• **Collected data**:
──────────
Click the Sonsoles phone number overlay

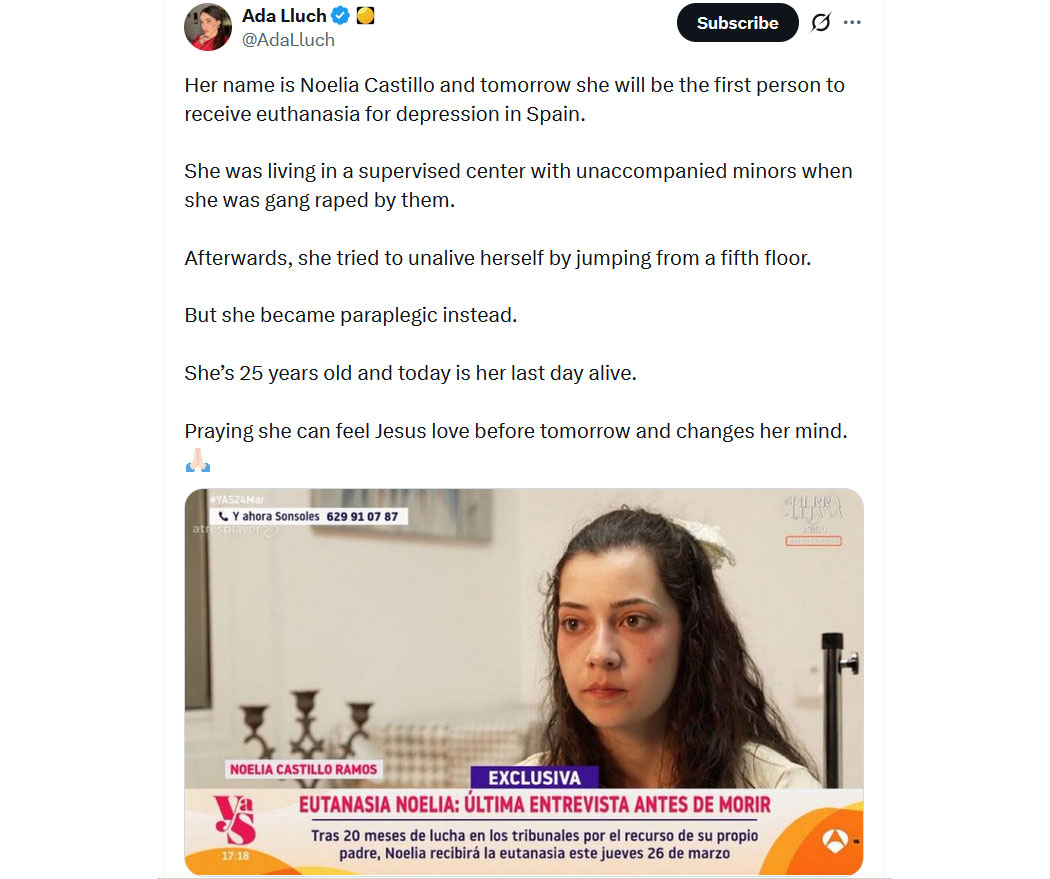point(309,516)
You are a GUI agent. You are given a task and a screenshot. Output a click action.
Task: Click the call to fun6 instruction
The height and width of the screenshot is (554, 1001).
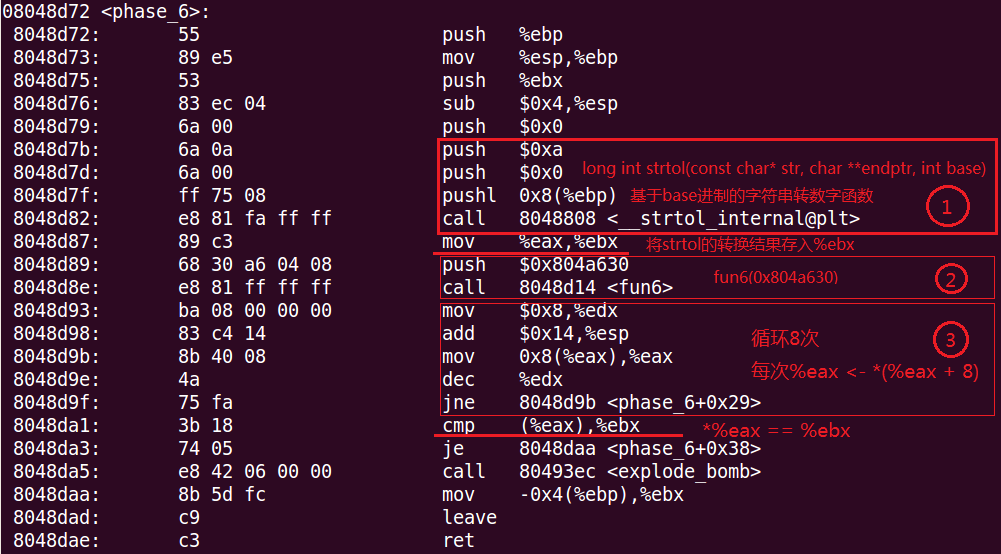[x=557, y=287]
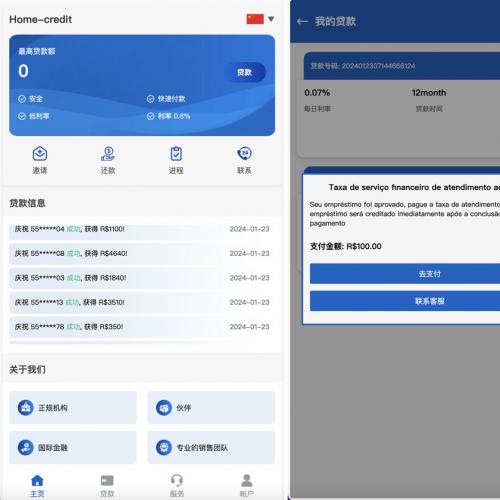Viewport: 500px width, 500px height.
Task: Click the 国际金融 icon tile
Action: coord(26,447)
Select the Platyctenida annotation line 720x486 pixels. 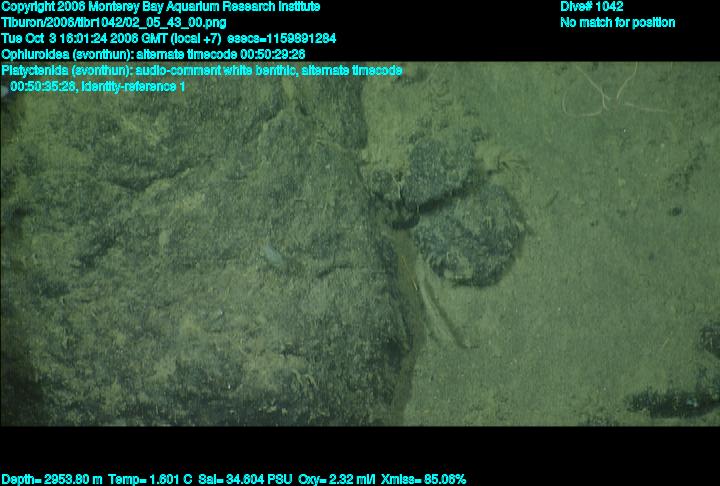[x=201, y=70]
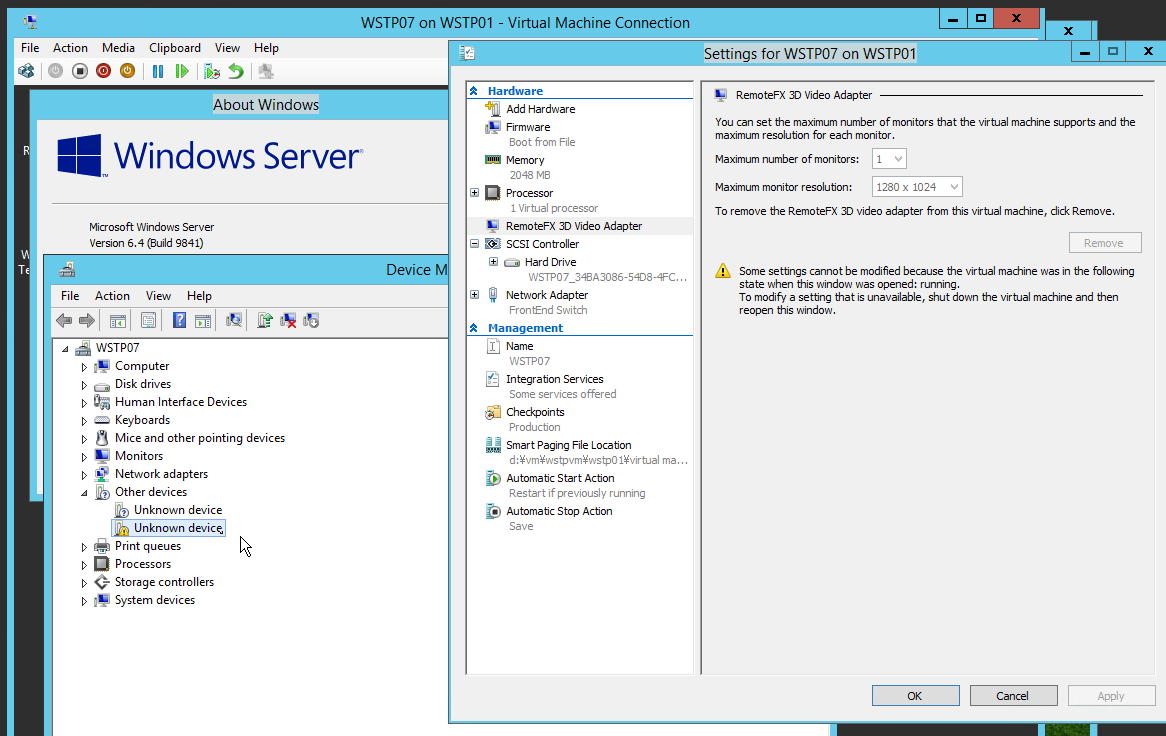Apply the VM settings changes
The height and width of the screenshot is (736, 1166).
pyautogui.click(x=1111, y=695)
──────────
• **YOUR ASSIGNMENT**: Starting with the first line of the data, transcribe every line exactly through the one containing "Task: Click the call to fun6 instruction". No pictures go in.

• **ANSWER SECTION**:
Click the Sonsoles phone number overlay

point(309,516)
You are a GUI agent. You are given a task and a screenshot. Output a click action.
Task: Click the call to fun6 instruction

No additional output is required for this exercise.